Text by Mali Navia
Les amateurs de vin nature vous diront haut et fort que ce type de vin sort des sentiers battus et se démarque par son goût excentrique. Il est créé grâce à un procédé artisanal qui laisse toute la place au goût du raisin en minimisant les interventions du vigneron, et chaque bouteille est une expérience unique.
Bien qu’il s’agisse d’un domaine d’agriculture qui demande beaucoup d’investissement, le milieu viticole du Québec regorge de projets plus novateurs les uns que les autres. L’entreprise Vignes en ville est un excellent exemple. Fondée en 2017 par Véronique Lemieux, cette parcelle de vigne urbaine permet de recycler des tonnes de verre tout en faisant du vin. Le principe est simple : on plante des vignes dans du verre broyé et on fait de l’économie circulaire.
Lieux Communs, c’est une entreprise viticole créée par Daniel Gillis, Guillaume Laliberté, Thibaud Gagnon et Laurent Noël, dont l’ambition principale est le partage des savoirs : « Le but initial de cette parcelle de vigne expérimentale était de nous amuser à faire notre propre vin et nous nous sommes très rapidement pris au jeu. Nous avons eu l’occasion de faire une cuvée collaborative au Domaine Le Grand Saint-Charles et cela nous a servi de laboratoire pour aller au bout de certaines idées », expliquent Daniel et Guillaume, tous deux sommeliers et copropriétaires de Lieux Communs. De cette association naissent en 2018 quelques cuvées qui ont rapidement trouvé preneur. La machine était partie !
Forts de leur succès et de leurs apprentissages acquis au cours de résidences dans différents domaines, les associés optent aujourd’hui pour une formule unique en son genre : une parcelle de vigne à Oka qui leur appartient, un chai à Montréal et des collaborations avec plusieurs vignerons : « Nous souhaitons diversifier les origines de nos raisins pour découvrir l’en- semble des personnalités des sous-régions du Québec », explique Guillaume Laliberté. Ce modèle d’affaires résout un des plus grands défis des nouveaux vignerons. Parallèlement à Vignes en ville, Véronique Lemieux rêve d’amener la viticulture à un autre niveau grâce à la polyculture.
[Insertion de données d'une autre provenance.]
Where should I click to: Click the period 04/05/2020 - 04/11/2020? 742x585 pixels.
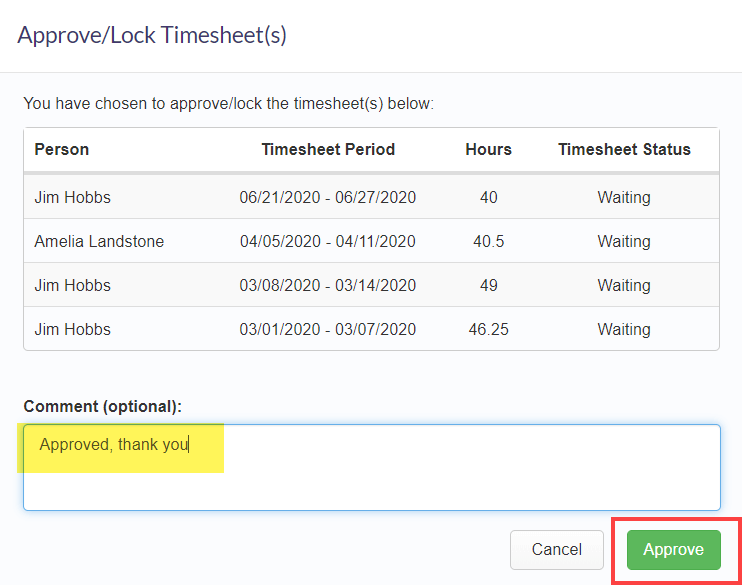pyautogui.click(x=327, y=241)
L’entrepreneure fait donc équipe avec Simon Naud, propriétaire et vigneron du Vignoble La Bauge, et Steve Beauséjour afin de démarrer la première parcelle de vigne en viticulture nordique régénératrice : « La viticulture épuise les sols, ce qui nuit aux rendements et au taux de survie des vignes et pousse au renouvellement de celles-ci tous les 15-20 ans. Ma force est de créer des écosystèmes et de valider l’empreinte écologique de différents projets. Les terres cultivables deviennent de plus en plus rares et les vignobles occupent beaucoup d’espace. L’idée est d’utiliser les espaces d’entre-rangs pour expérimenter des couvre-sols qui améliorent la qualité de la terre et augmentent la biodiversité», poursuit la fondatrice de Vignes en ville.« Pour faire du vin, la plupart des artisans doivent dabord preparer leur sol, ce qui peut prendre jusqu'à deux ans. »
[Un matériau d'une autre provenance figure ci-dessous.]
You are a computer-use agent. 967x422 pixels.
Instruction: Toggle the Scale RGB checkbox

Cette nouvelle manière de faire du vin verra le jour au Vignoble La Bauge, un endroit qui se démarque déjà par sa façon naturelle de faire les choses : «Au domaine, les alpagas et les moutons font du désherbage entre les vignes. Historiquement, c’était un lieu d’élevage avant d’être un vignoble. C’est un terrain de jeu féérique qui nous offre des possibilités infinies », confie-t-elle.
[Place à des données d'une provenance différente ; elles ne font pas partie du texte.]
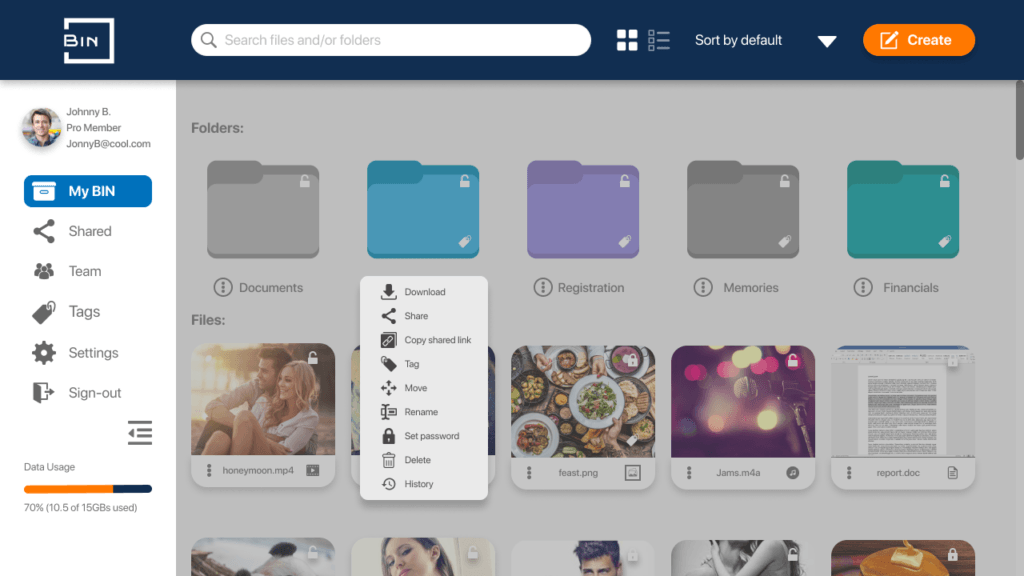Click the search files input field
Image resolution: width=1024 pixels, height=576 pixels.
click(390, 40)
Géraldine Beaulieu, associée chez vinconseil, témoigne avec passion de l’essor que connaît l’univers du vin nature. En plus de représenter des producteurs étrangers, Géraldine et sa sœur Anne-Julie, accompagnent les vignerons du Québec au cours du développement de leurs compétences en communication et en marketing. Très présente sur le terrain, l’agence collabore entre autres avec les vignobles Charlevoyou et Côteau Saint-Paul en plus de gérer la stratégie de communication de la buvette de vins nature La Louve — Buvette gentille de Charlevoix.
Malgré la popularité croissante des vins nature québécois, il est parfois difficile pour le consommateur de mettre la main sur une bouteille. Si certains sont offerts à la SAQ, la plupart d’entre eux se vendent dans les épiceries fines, chez les cavistes ou encore sur des sites spécialisés comme La Boîte à Vins. De son côté, Steve Beauséjour a espoir de régler une partie du problème grâce au virage nature que fait le Vignoble La Bauge : « C’est un domaine de 14 hectares qui produit 60 000 bouteilles par an, et notre objectif est que ça ne soit plus si difficile d’en trouver une », dit-il.